When we think about the Earth, we might visualize it as a blue planet circling about in space, along with other planets, stars, and celestial bodies – a small piece of the universe that is our home. Look a little closer at it, as if you were coming in to land on it in a spaceship, and you would see continents and seas, mountains and rivers, deserts and forests… This Earth of ours has been around for millions of years, changing inexorably, although it’s at a pace that is very slow for us to recognize on an everyday basis. Its tectonic plates move, and masses of land have broken up to form continents. Sometimes it has cooled down so much that it has been completely covered with ice, while at other times, it has warmed up and sea levels have risen.

Those changes, however, are on a timeframe that is to be counted in millions of years. What of the changes which are within the timeframe of the ordinary life-span of a human being, say 70 – 80 years? Have human beings caused any considerable geographic modifications to this Earth? Well, we certainly have: whether by chance or by design, we’ve brought about many geophysical changes.

Small mistakes, huge consequences
The Earth holds lots of treasures that human beings want to use or exploit for gain: oil, metals or minerals, we depend on the Earth to supply our needs.

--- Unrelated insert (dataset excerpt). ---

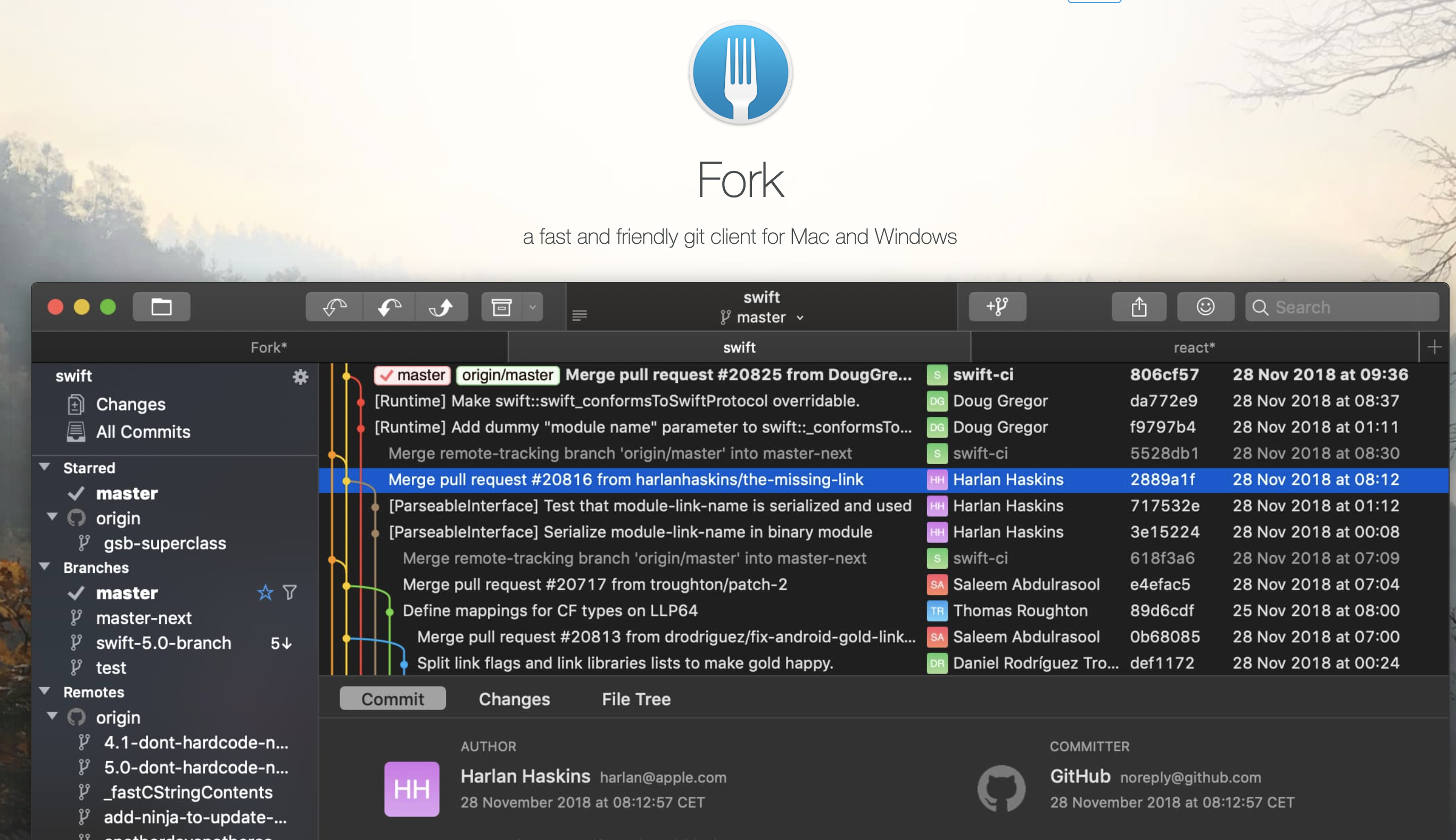Open master branch dropdown in title bar
Screen dimensions: 1456x840
(761, 317)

We mine these from the Earth, riddling it with tunnels and huge caverns.

In Louisiana in the US, one such mine was established for the extraction of salt in 1919. By 1980, it had expanded into a huge network of tunnels and caverns, with some of them running right under the nearby Lake Peigneur, a wide but shallow lake just over 10 feet deep. This was the time when an oil and gas company began some exploratory drilling on the lake bed. Although taking great care to avoid the mine, a miscalculation occurred, and a hole 14 inches wide was accidentally drilled right into the mine. It’s easy to guess what happened next: the lake’s waters were sucked into the hole, creating a vortex as the salt underneath dissolved. A huge sinkhole was created, and within a few hours, the drilling rig, several other barges, and many acres of the surrounding land were pulled down by the force of the whirling waters!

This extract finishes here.